**Records shown**
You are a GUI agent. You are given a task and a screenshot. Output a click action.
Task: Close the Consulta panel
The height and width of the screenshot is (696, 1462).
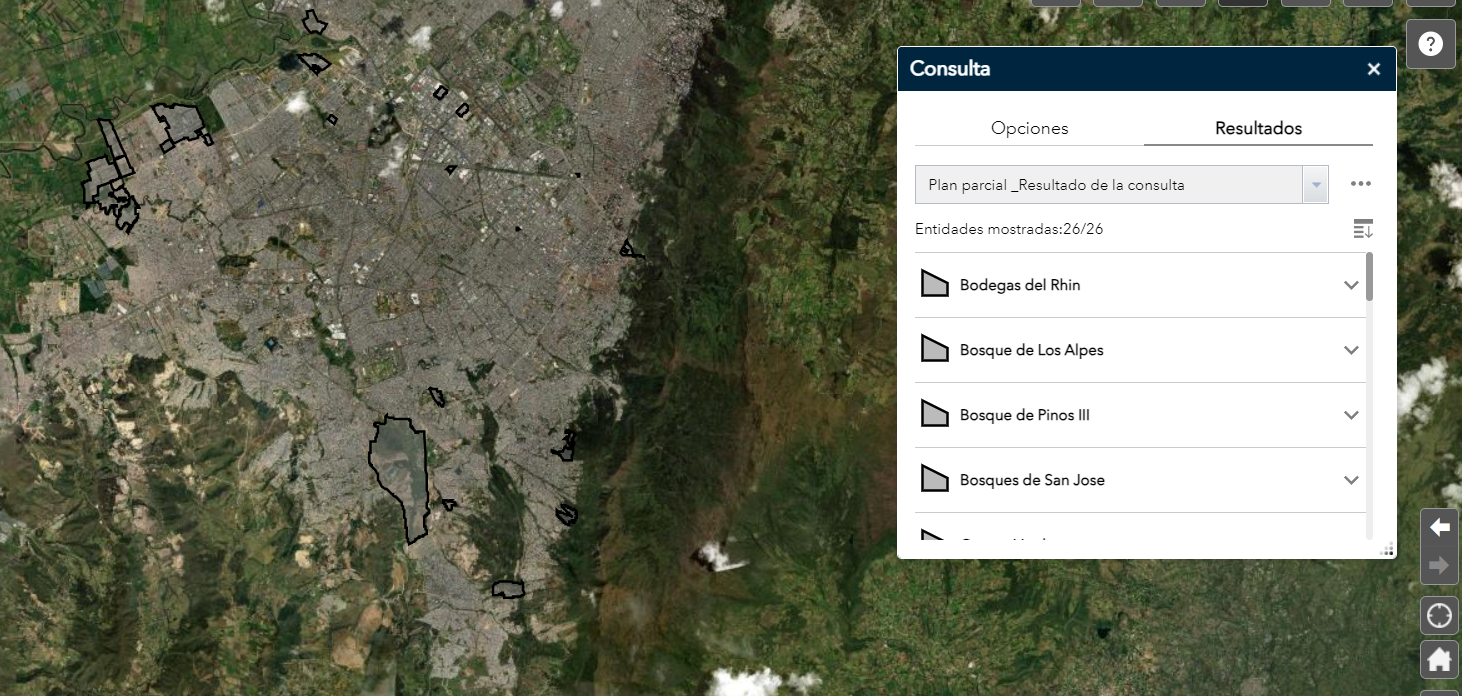tap(1373, 69)
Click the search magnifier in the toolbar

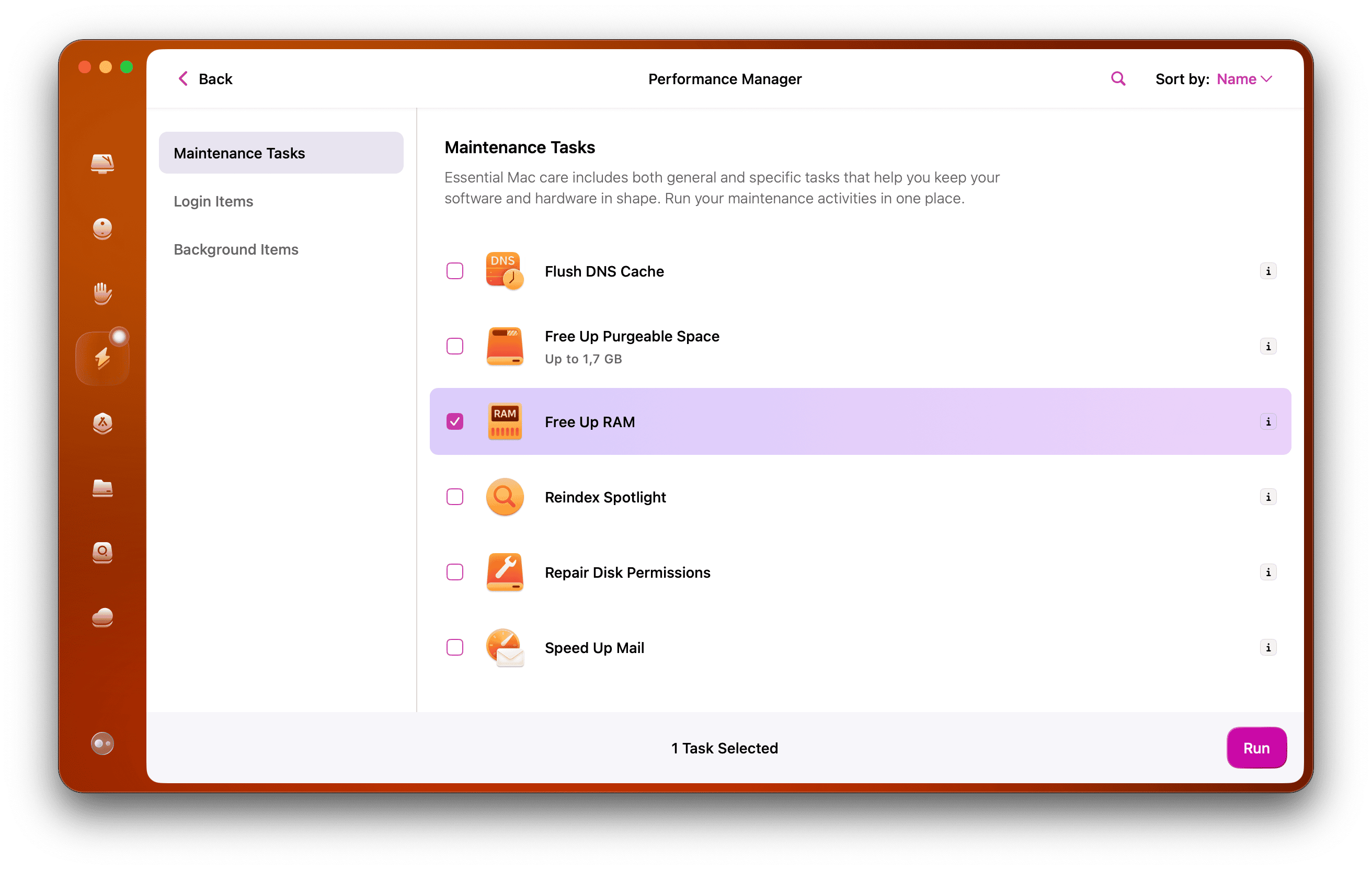pyautogui.click(x=1117, y=78)
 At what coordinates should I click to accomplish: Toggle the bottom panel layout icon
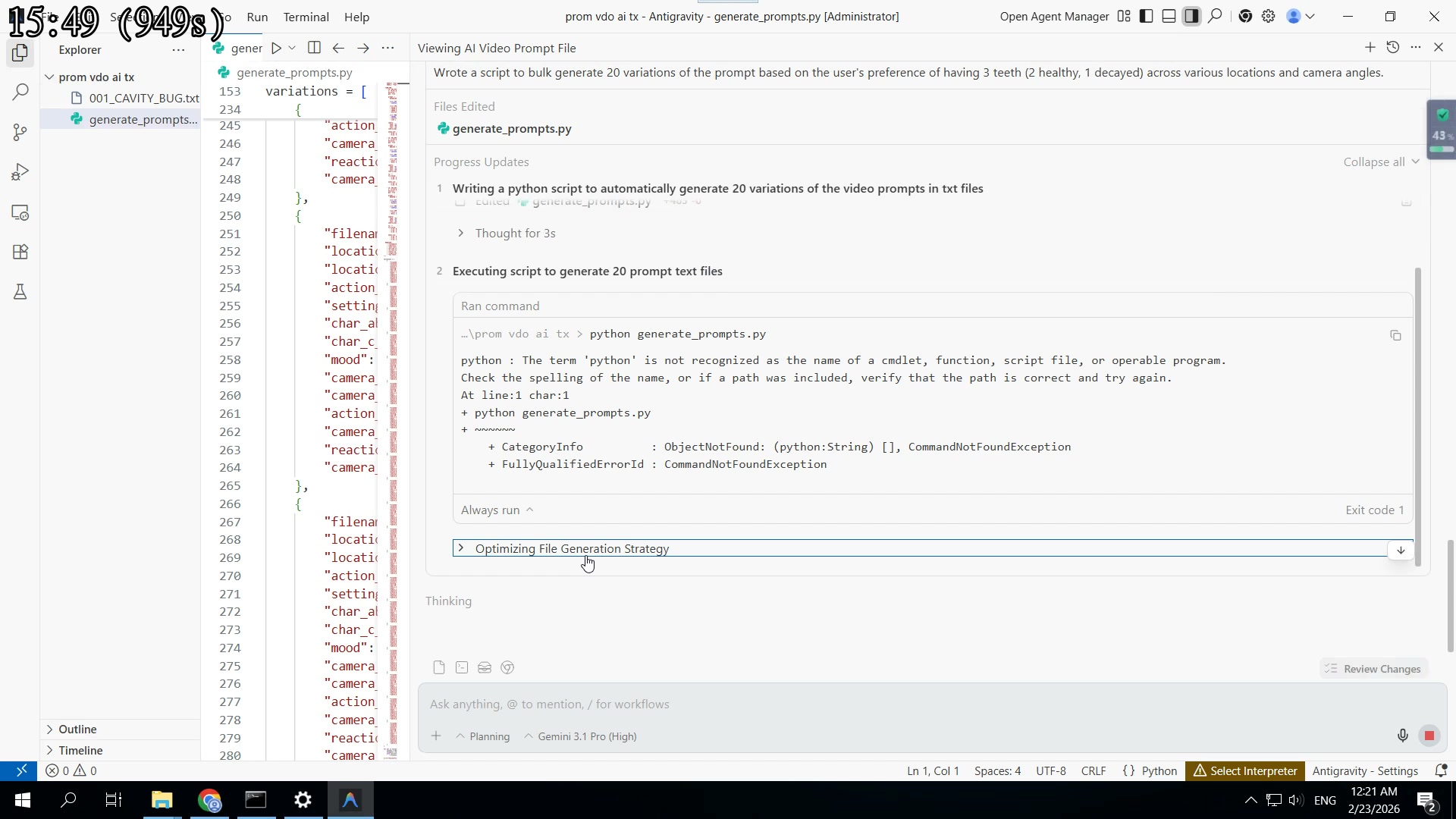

**Work required**
Express every line of the listing as a JSON list of strings, one string per line, with blank lines omitted and the pictures excluded.

**Answer to the problem**
[
  "You are a GUI agent. You are given a task and a screenshot. Output a click action.",
  "Task: Close the Consulta panel",
  "The height and width of the screenshot is (696, 1462).",
  "tap(1373, 69)",
  "Click the search magnifier in the toolbar",
  "pyautogui.click(x=1117, y=78)",
  " At what coordinates should I click to accomplish: Toggle the bottom panel layout icon"
]